Toward the end of the new stage show “The Ballad of Johnny and June,” John Carter Cash cautiously approaches his mother, June Carter Cash, to discuss a treatment center for drug and alcohol rehabilitation. But not for the sake of his father, Johnny Cash, whose substance abuse issues were widely known and well documented.
“You know it’s a family disease,” he explains to her. “I think you need to look at your own relationship with pills.”
“During our first performance, I thought, ‘Oh my God, what if they don’t believe it’s true because they’ve never heard of it before?’” Patti Murin, who plays June, said of the scene. “They might even think we’re trying to exaggerate something for the sake of the story, or to give June more part of the narrative or whatnot.”

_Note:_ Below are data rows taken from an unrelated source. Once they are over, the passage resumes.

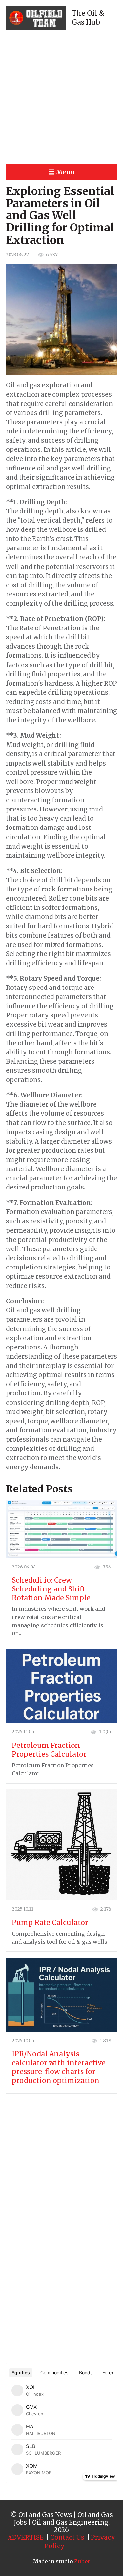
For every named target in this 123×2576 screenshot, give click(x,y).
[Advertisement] (61, 97)
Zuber (82, 2561)
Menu (65, 172)
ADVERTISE (26, 2537)
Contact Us (67, 2537)
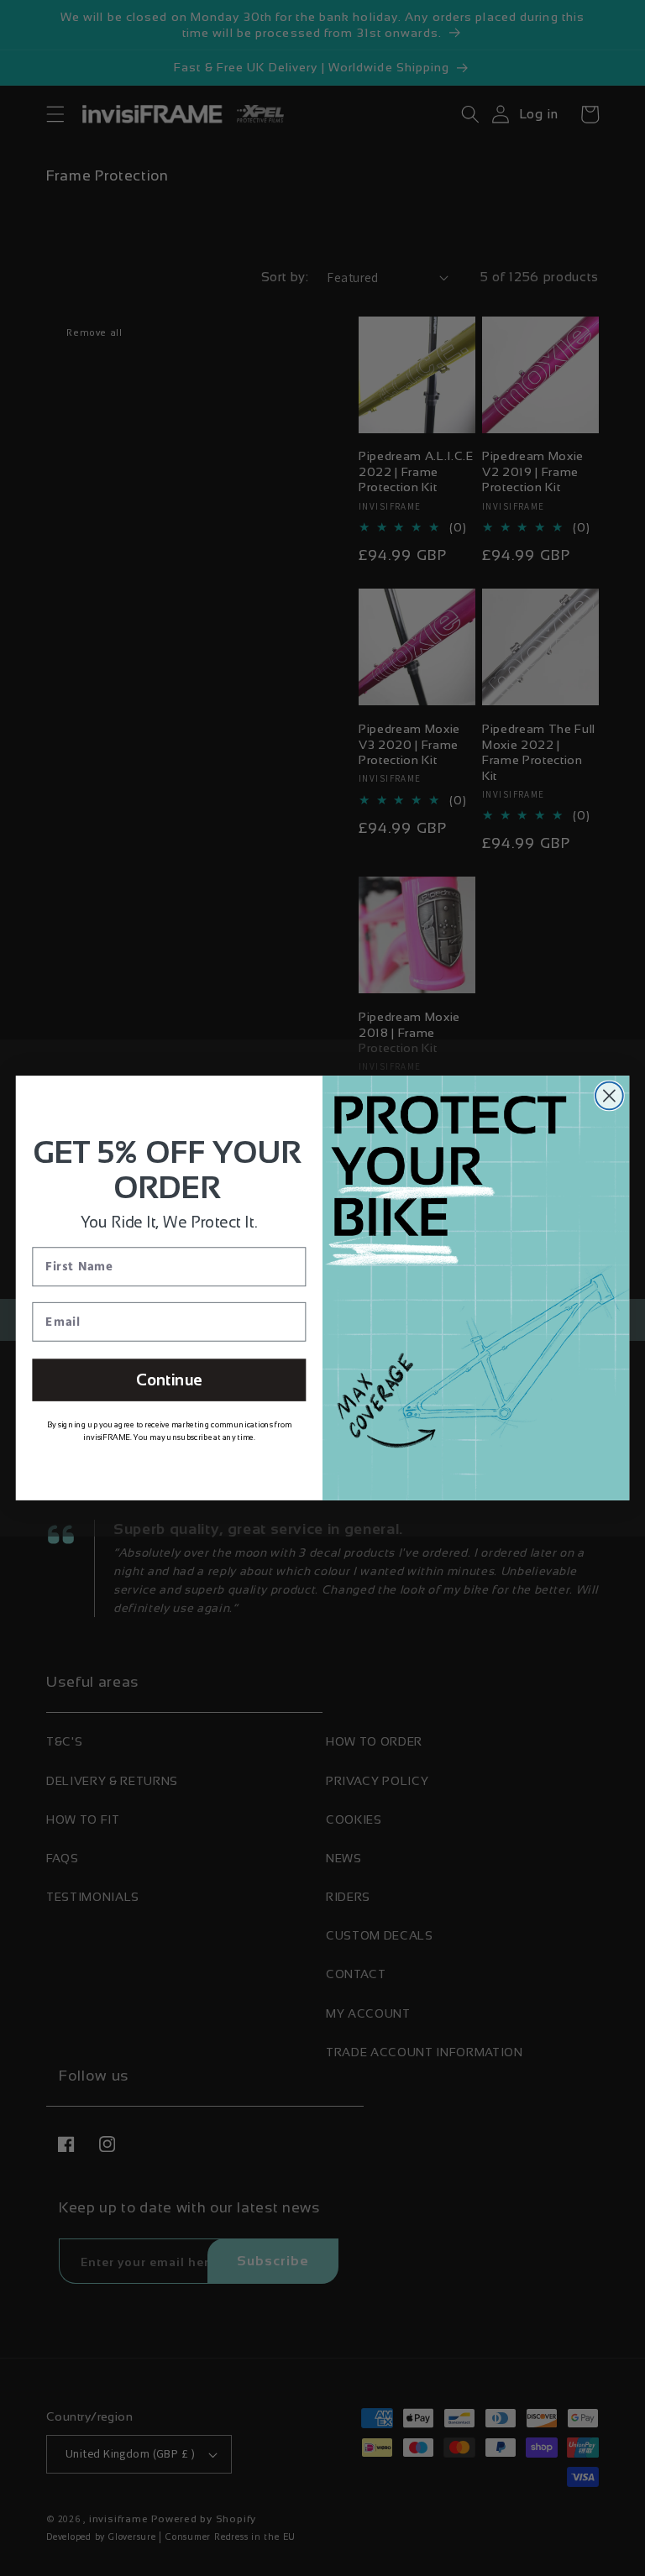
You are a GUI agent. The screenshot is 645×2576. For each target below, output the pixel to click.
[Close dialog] (609, 1096)
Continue (169, 1380)
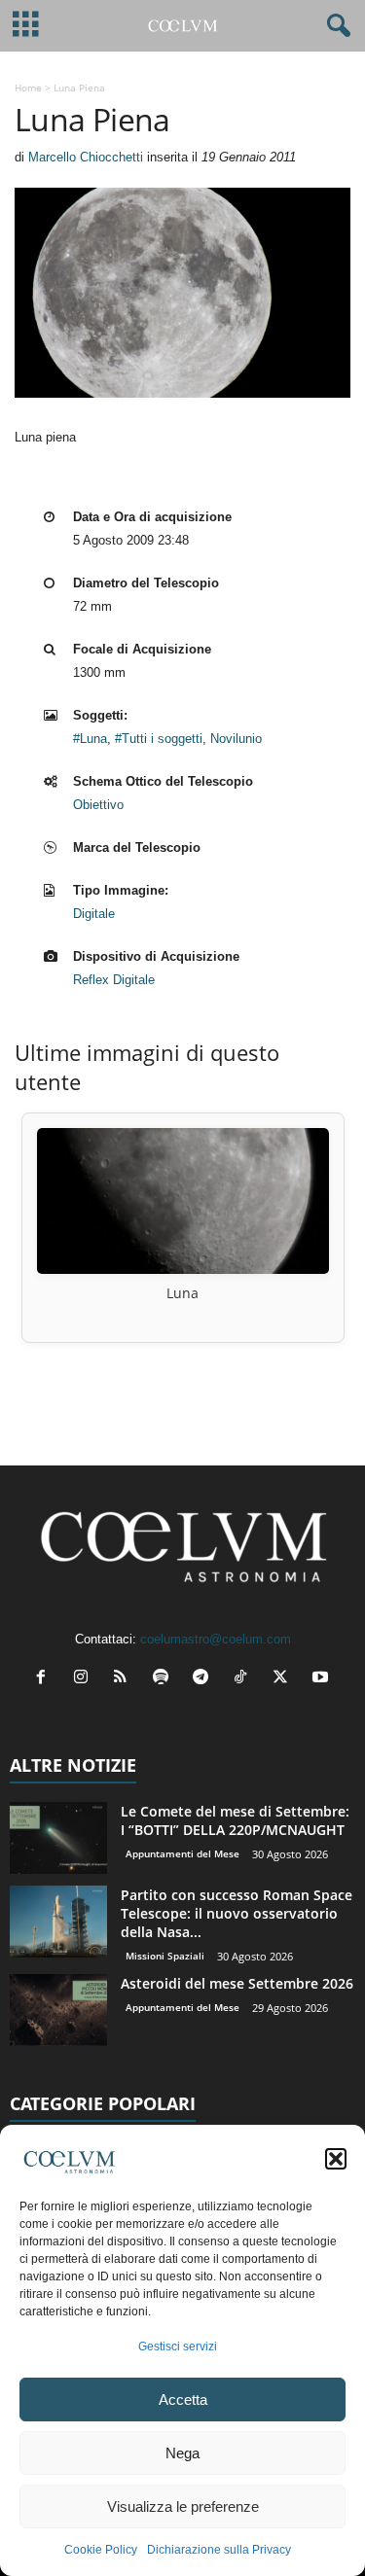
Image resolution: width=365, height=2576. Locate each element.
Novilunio (236, 738)
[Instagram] (85, 1679)
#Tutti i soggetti (158, 738)
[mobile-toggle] (26, 26)
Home (28, 87)
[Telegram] (205, 1679)
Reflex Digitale (114, 979)
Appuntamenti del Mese (182, 1853)
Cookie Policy (100, 2550)
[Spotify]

But the show’s depiction is based in fact: John Carter Cash, who first revealed his mother’s substance abuse in his 2007 biography, “Anchored in Love: The Life and Legacy of June Carter Cash,” discussed the subject in detail with the musical’s creators during its six-plus years of development. And while “The Ballad of Johnny and June,” making its world premiere at the La Jolla Playhouse through July 7, charts the country music couple’s legendary love affair and re-creates duets like “Jackson” and “If I Were a Carpenter,” it centers addiction in a way few major musicals do.